Agile Therapeutics Inc said the U.S. Food and Drug Administration declined to approve its contraceptive patch for the second time, sending the drug developer’s shares down about 50 percent.

The health regulator cited deficiencies related to its quality adhesion test methods and asked the company to resolve the observations found during an inspection of its third-party manufacturing facility, Corium International Inc.

Agile’s lead product, Twirla, is a once-weekly, low-dose contraceptive patch made from a combination of ethinyl estradiol and levonorgestrel.

In 2013, the FDA rejected Twirla, citing efficacy issues and sought additional clinical data. After that, Agile completed a late-stage trial in 2,032 women and once again applied for approval in June.

Expressing surprise over the decision, Agile said the drug regulator has not identified any safety issue related to the product and it intends to seek a meeting with the regulator soon.

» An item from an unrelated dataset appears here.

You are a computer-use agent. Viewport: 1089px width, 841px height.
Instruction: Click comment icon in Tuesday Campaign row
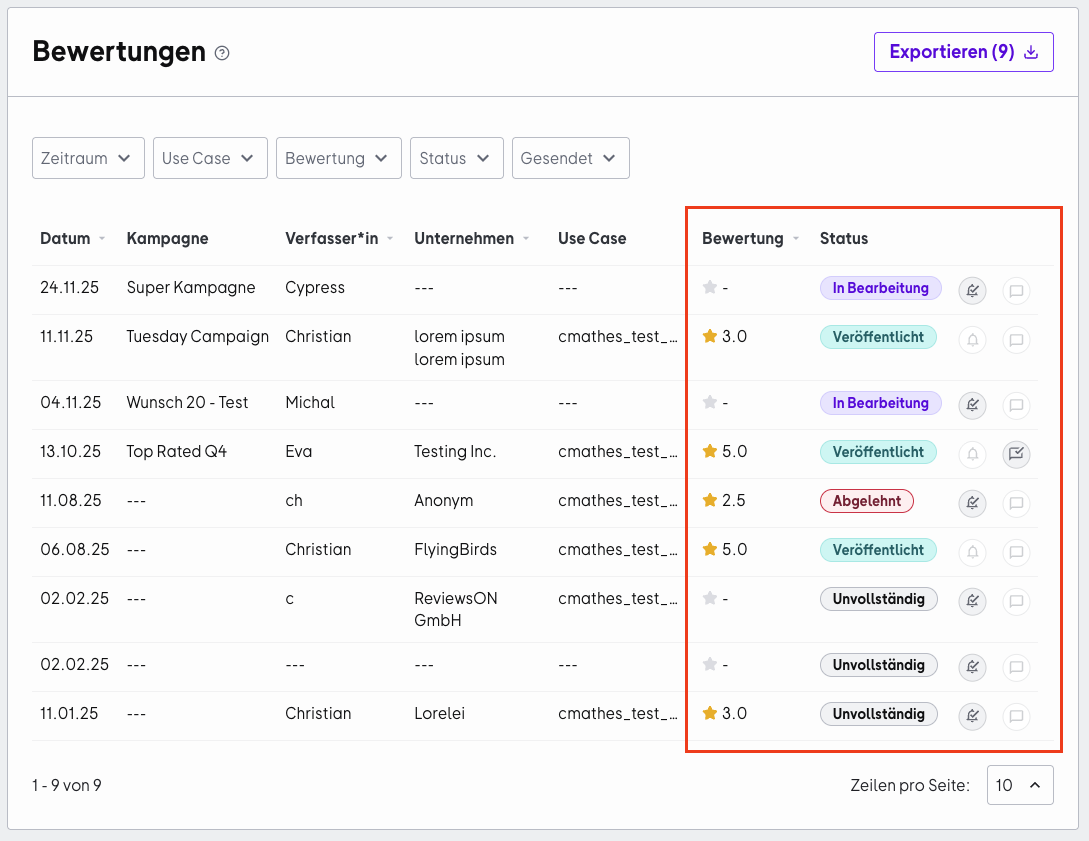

The company also pointed out that an amendment addressing the regulator’s concerns about the manufacturing facility and issues related to quality adhesion test methods was not reviewed before the FDA decided to reject the drug.

The amendment was submitted on Dec 1, Chief Executive Al Altomari said on a conference call, adding that he is surprised the FDA didn’t review it.

If approved, Agile’s Twirla would have competed with Mylan NV’s Xulane, a generic version of a Johnson & Johnson’s Ortho Evra product that was withdrawn in 2015.

Xulane generated sales of $211 million last year, a fraction of the $5.5 billion U.S. contraceptive market.